A vertente do financiamento toca numa chaga antiga do STPP brasileiro: sua absoluta dependência, até poucos anos atrás, das tarifas pagas pelos seus usuários, para custear a operação dos serviços e prover os recursos necessários para sua modernização/aprimoramento e expansão. Atualmente, são reconhecidos dois inviabilizadores desta opção: 1) o transporte coletivo regular urbano é um serviço caro, quando se pretende que ele apresente elevados níveis de segurança, rapidez, conforto e confiabilidade e essa carestia se reflete, naturalmente, na planilha tarifária, na razão direta da frequência e extensão territorial e temporal dos serviços oferecidos, e na razão inversa da diminuição da demanda que o utiliza 2) o cerne da demanda do STPP é constituído pelos segmentos de menor poder aquisitivo da população e, a esta dificuldade acresce o fato de que, esses usuários tendem a utilizar o transporte, pelo menos duas vezes por dia, em 5 ou 6 dias da semana (imagine-se 45 viagens/mês, a um custo médio de R$5,00/viagem, representando 225,00/mês, ou 18,6% do salário mínimo, para apenas um membro da família). Há, ainda, uma justificativa moral, reconhecida internacionalmente nos países mais avançados, para defender o rateio dos custos do STPP, com toda a população urbana, desobrigando seus usuários da responsabilidade única e exclusiva, de cobrir todos os custos resultantes do uso do transporte público.
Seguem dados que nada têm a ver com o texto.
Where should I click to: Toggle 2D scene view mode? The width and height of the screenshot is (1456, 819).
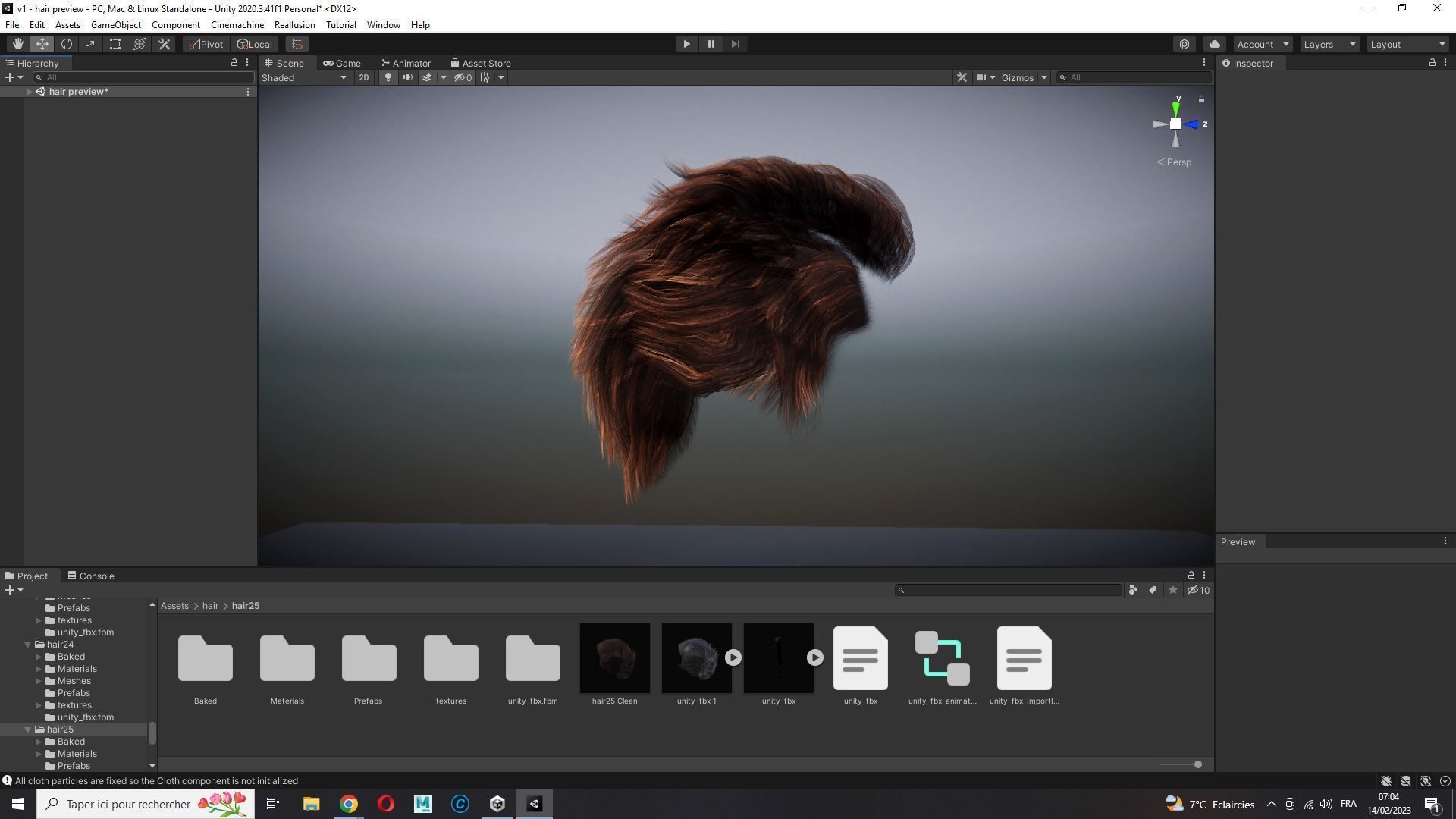click(364, 77)
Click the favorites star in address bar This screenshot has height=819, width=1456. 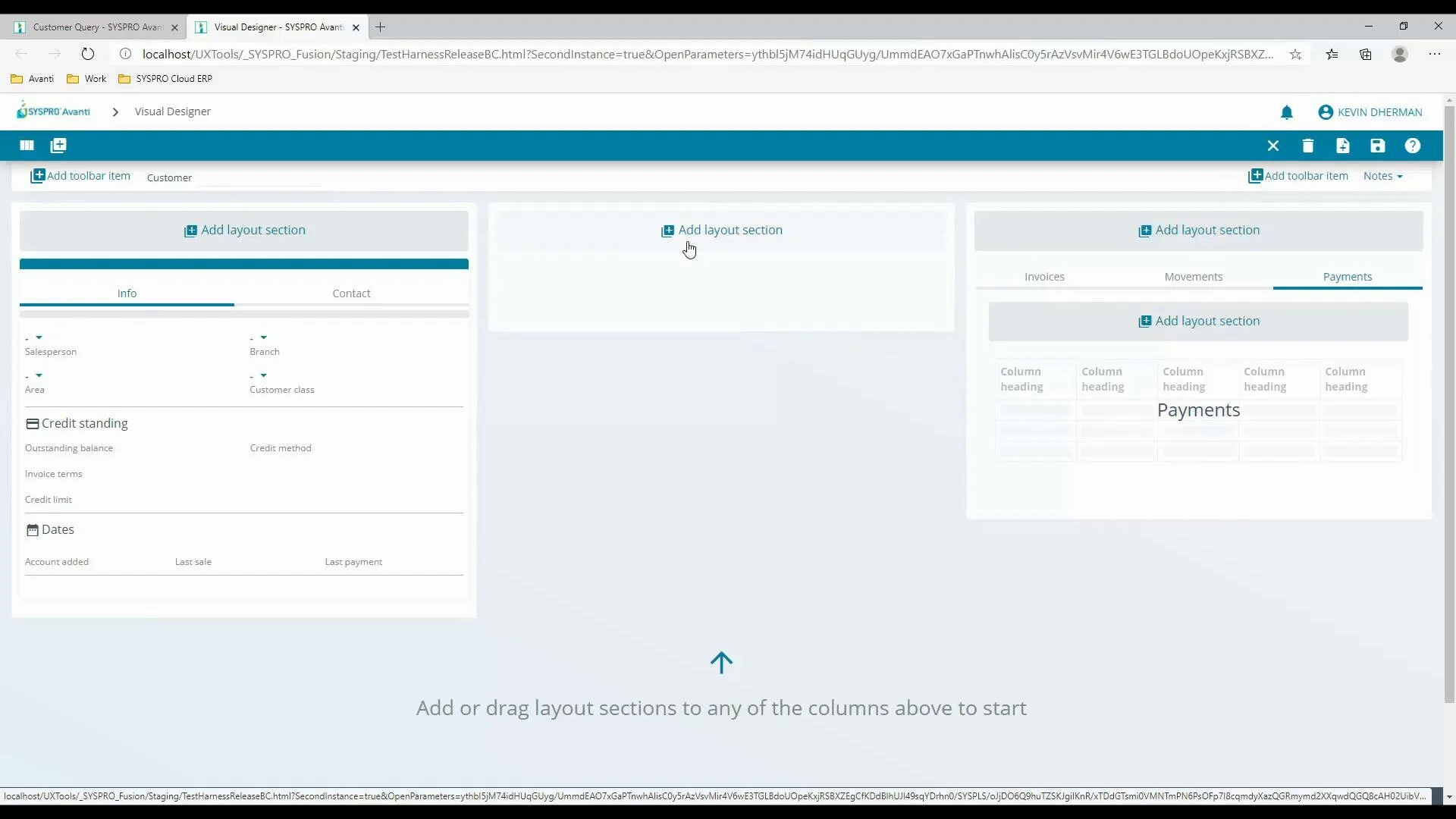1296,54
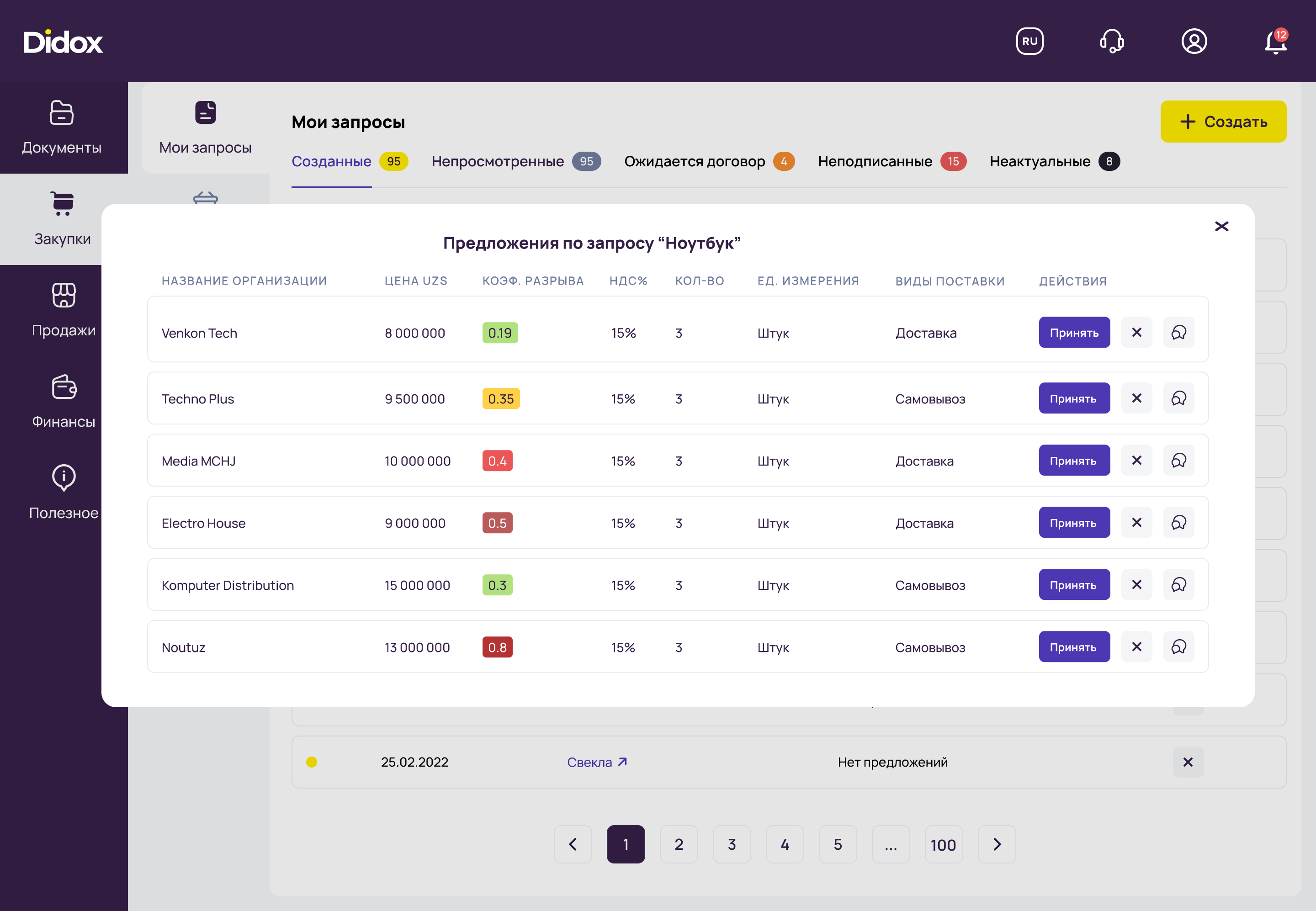Jump to page 100
This screenshot has height=911, width=1316.
coord(943,844)
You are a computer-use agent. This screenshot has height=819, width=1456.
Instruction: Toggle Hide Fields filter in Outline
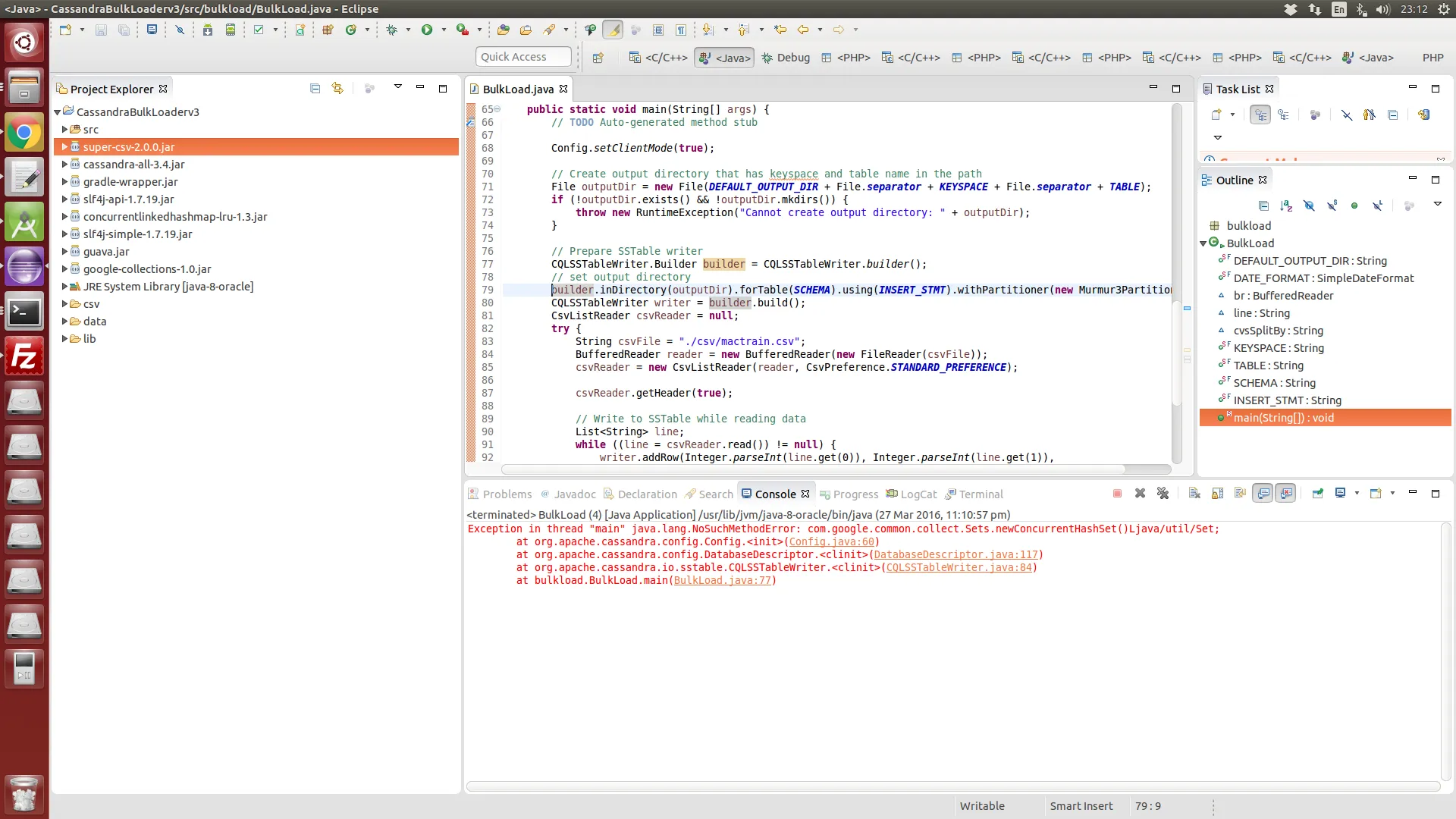click(1309, 206)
Esta justificativa se baseia no fato de que a existência do STPP, beneficia toda a população urbana, seja viabilizando o deslocamento de pessoas que, de outra forma, não teriam a possibilidade de fazê-lo, seja diminuindo a sobrecarga dos carros individuais sobre o sistema viário da cidade que, de outra forma, atingiria níveis de congestionamento inimagináveis. Por este motivo, São Paulo, o estado mais desenvolvido do país, vem contribuindo com subsídios da ordem de 3 bilhões de reais anuais, para compartilhar, com os usuários do seu STPP, os custos de sua operação. Além disso, cabe lembrar que, atualmente, o custo do transporte das gratuidades e descontos, estimado em cerca de 20% do valor da passagem representativa vigente, recai nos ombros do passageiro comum, o que é, extremamente, injusto e ilegítimo.
As alternativas em discussão tem possibilidade real de sair do papel ou ainda são muito embrionárias?
Essas alternativas requerem estudos e decisões de caráter técnico, econômico, administrativo, ambiental e jurídico, desaguando na arena política, onde são avaliadas, discutidas e, finalmente, aprovadas ou rejeitadas. Assim sendo, embora não seja possível determinar, com precisão o prazo que levarão para atravessar todo o processo de sua construção, aprovação e implementação, pode-se admitir que algumas delas estão em plena “ebulição”, como é o caso dos subsídios, que muitas cidades já estão adotando para dar suporte aos seus STPPs.
Outra mudança recente, que apresenta um crescimento significativo, é o da implantação de faixas exclusivas para o transporte público, que permitem agilizar o movimento dos seus veículos e dar maior confiabilidade às viagens daqueles que os utilizam. Concluindo esses exemplos, pode-se citar a adoção crescente dos veículos elétricos, a despeito das questões, ainda pendentes de aprimoramento, sobre suas baterias, seus sistemas de recarga e a introdução definitiva da Célula de Combustível (também conhecida por Fuel Cell) como unidade motriz veicular no parque automotor de nosso país, constituindo o ápice de sua revolução tecnológica (o resíduo da operação deste “motor” é água potável).